Wednesday, September 26, 2007

Playing the game

In many ways, medical school is a lot like constant preparation for an endless game of Trival Pursuit (tm): you memorize seemingly random facts about many obscure diseases in the hopes that when you role the dice, your random facts will come in handy.

It has taken me almost a year and a half to come to this realization. I have struggled with my grades and my self-confidence as a tried to always seek out the "bigger picture" in whatever we were studying. I lived in denial of the fact that medical school is an anti-intellectual endeavor. But the truth is to do well in the didactic portion of medical school does not require analysis or puzzle solving. It requires the regurgitation of thousands of disjointed facts. And for someone (read:me) whose academic career prior to medical school involved pondering over ONE idea for years, trying to excell in the academics of medical school is a challenge.

So, at the advice of one of my close friends in school, I decided to try to play the game for my most recent test. Instead of trying to understand pathways and signalling cascades, I memorized the facts.
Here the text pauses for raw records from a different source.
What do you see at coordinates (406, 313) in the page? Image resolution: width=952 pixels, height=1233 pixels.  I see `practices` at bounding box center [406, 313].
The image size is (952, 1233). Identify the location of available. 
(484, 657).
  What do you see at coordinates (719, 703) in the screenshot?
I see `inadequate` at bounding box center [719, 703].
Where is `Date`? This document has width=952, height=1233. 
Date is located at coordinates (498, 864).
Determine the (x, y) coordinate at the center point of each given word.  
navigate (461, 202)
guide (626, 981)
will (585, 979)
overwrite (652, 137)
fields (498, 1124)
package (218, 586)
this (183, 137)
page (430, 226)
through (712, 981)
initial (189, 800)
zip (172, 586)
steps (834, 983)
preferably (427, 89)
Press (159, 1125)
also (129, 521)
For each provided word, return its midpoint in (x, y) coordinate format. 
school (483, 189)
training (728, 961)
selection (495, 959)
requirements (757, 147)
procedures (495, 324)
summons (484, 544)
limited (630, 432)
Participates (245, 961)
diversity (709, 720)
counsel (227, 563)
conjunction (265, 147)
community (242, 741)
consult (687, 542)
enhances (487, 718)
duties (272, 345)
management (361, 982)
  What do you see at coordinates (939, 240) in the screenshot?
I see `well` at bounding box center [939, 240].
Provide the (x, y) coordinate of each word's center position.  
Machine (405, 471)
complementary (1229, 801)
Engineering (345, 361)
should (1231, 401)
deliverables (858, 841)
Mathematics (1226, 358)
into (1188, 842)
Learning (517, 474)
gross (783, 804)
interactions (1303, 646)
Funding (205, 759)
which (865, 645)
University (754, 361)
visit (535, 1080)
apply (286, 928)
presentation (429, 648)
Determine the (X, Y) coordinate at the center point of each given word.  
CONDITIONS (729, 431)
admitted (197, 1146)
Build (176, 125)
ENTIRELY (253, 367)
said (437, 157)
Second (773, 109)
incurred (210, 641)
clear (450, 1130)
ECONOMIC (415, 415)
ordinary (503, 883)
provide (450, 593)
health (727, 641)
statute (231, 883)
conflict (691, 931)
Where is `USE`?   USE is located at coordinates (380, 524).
I searched through each lecture and wrote out a "testable" question from each paragraph of each lecture as well as the answer. I tested myself on those questions:
  • Q: where do corticospinal neurons decussate (i.e., cross midline) in the CNS?
  • A: in the pyramids of the medulla
  • Q: what periperal neuropathies display a classic "glove and stocking pattern" (numbness and tingling in the hands and feet)?
  • A: Guionne-Barre and Charcot-Marie-Tooth disease
  • Q: What are the side effects of antimuscarinics (cholinergic antagonists)?
  • A: no pee, no see, no spit, no shit

So, I went into the exam with my facts. No context, no big picture, just facts. I was scared. The test included many case presentations with answer choices below. But I'll be damned if those answers weren't merely a display of random facts! Now, I still did not do stellar, but I did better. And as I go into out final exam in Neurology next Friday I will tackle this test like it is the most competitive Trivial Pursuit game I have ever played!